━━ STORED DATA ━━
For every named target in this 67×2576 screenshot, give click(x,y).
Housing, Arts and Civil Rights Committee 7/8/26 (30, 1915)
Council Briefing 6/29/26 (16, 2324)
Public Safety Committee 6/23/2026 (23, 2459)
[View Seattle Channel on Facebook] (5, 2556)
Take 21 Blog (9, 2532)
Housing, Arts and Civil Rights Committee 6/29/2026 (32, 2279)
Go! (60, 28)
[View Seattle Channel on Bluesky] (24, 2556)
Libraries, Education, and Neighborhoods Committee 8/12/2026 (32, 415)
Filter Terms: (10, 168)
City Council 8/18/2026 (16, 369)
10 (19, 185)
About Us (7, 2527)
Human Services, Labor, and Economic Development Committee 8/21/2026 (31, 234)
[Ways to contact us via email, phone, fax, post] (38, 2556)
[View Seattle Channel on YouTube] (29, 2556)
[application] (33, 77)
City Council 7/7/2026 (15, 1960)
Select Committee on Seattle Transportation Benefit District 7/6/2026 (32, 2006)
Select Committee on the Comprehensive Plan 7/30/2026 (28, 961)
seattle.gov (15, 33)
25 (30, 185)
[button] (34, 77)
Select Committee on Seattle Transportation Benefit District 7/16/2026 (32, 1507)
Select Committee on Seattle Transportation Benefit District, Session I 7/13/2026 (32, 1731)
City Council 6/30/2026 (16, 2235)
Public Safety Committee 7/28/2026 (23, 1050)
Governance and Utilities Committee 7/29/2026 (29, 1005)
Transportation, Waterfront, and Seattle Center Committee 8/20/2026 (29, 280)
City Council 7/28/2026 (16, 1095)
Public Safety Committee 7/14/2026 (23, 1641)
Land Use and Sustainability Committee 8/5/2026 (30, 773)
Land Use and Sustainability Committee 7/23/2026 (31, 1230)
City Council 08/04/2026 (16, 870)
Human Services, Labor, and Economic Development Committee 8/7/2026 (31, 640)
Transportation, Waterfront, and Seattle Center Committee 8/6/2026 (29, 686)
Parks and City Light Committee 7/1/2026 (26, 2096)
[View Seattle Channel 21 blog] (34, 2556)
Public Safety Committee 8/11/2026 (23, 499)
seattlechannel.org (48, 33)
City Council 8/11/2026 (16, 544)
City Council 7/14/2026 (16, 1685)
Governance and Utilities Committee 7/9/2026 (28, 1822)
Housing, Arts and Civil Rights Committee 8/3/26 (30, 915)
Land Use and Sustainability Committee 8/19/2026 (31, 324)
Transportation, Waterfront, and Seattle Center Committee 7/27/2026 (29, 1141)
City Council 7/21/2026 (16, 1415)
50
━━━
# [WORK ITEM]
Copy out each record above exactly, leaving nothing out.

# [RESPONSE AREA]
For every named target in this 67×2576 screenshot, give click(x,y).
Housing, Arts and Civil Rights Committee 7/8/26 (30, 1915)
Council Briefing 6/29/26 (16, 2324)
Public Safety Committee 6/23/2026 (23, 2459)
[View Seattle Channel on Facebook] (5, 2556)
Take 21 Blog (9, 2532)
Housing, Arts and Civil Rights Committee 6/29/2026 (32, 2279)
Go! (60, 28)
[View Seattle Channel on Bluesky] (24, 2556)
Libraries, Education, and Neighborhoods Committee 8/12/2026 (32, 415)
Filter Terms: (10, 168)
City Council 8/18/2026 (16, 369)
10 (19, 185)
About Us (7, 2527)
Human Services, Labor, and Economic Development Committee 8/21/2026 (31, 234)
[Ways to contact us via email, phone, fax, post] (38, 2556)
[View Seattle Channel on YouTube] (29, 2556)
[application] (33, 77)
City Council 7/7/2026 (15, 1960)
Select Committee on Seattle Transportation Benefit District 7/6/2026 (32, 2006)
Select Committee on the Comprehensive Plan 7/30/2026 (28, 961)
seattle.gov (15, 33)
25 (30, 185)
[button] (34, 77)
Select Committee on Seattle Transportation Benefit District 7/16/2026 (32, 1507)
Select Committee on Seattle Transportation Benefit District, Session I 7/13/2026 (32, 1731)
City Council 6/30/2026 (16, 2235)
Public Safety Committee 7/28/2026 (23, 1050)
Governance and Utilities Committee 7/29/2026 (29, 1005)
Transportation, Waterfront, and Seattle Center Committee 8/20/2026 (29, 280)
City Council 7/28/2026 (16, 1095)
Public Safety Committee 7/14/2026 (23, 1641)
Land Use and Sustainability Committee 8/5/2026 (30, 773)
Land Use and Sustainability Committee 7/23/2026 (31, 1230)
City Council 08/04/2026 (16, 870)
Human Services, Labor, and Economic Development Committee 8/7/2026 (31, 640)
Transportation, Waterfront, and Seattle Center Committee 8/6/2026 (29, 686)
Parks and City Light Committee 7/1/2026 (26, 2096)
[View Seattle Channel 21 blog] (34, 2556)
Public Safety Committee 8/11/2026 (23, 499)
seattlechannel.org (48, 33)
City Council 8/11/2026 (16, 544)
City Council 7/14/2026 (16, 1685)
Governance and Utilities Committee 7/9/2026 (28, 1822)
Housing, Arts and Civil Rights Committee 8/3/26 (30, 915)
Land Use and Sustainability Committee 8/19/2026 (31, 324)
Transportation, Waterfront, and Seattle Center Committee 7/27/2026 (29, 1141)
City Council 7/21/2026 (16, 1415)
50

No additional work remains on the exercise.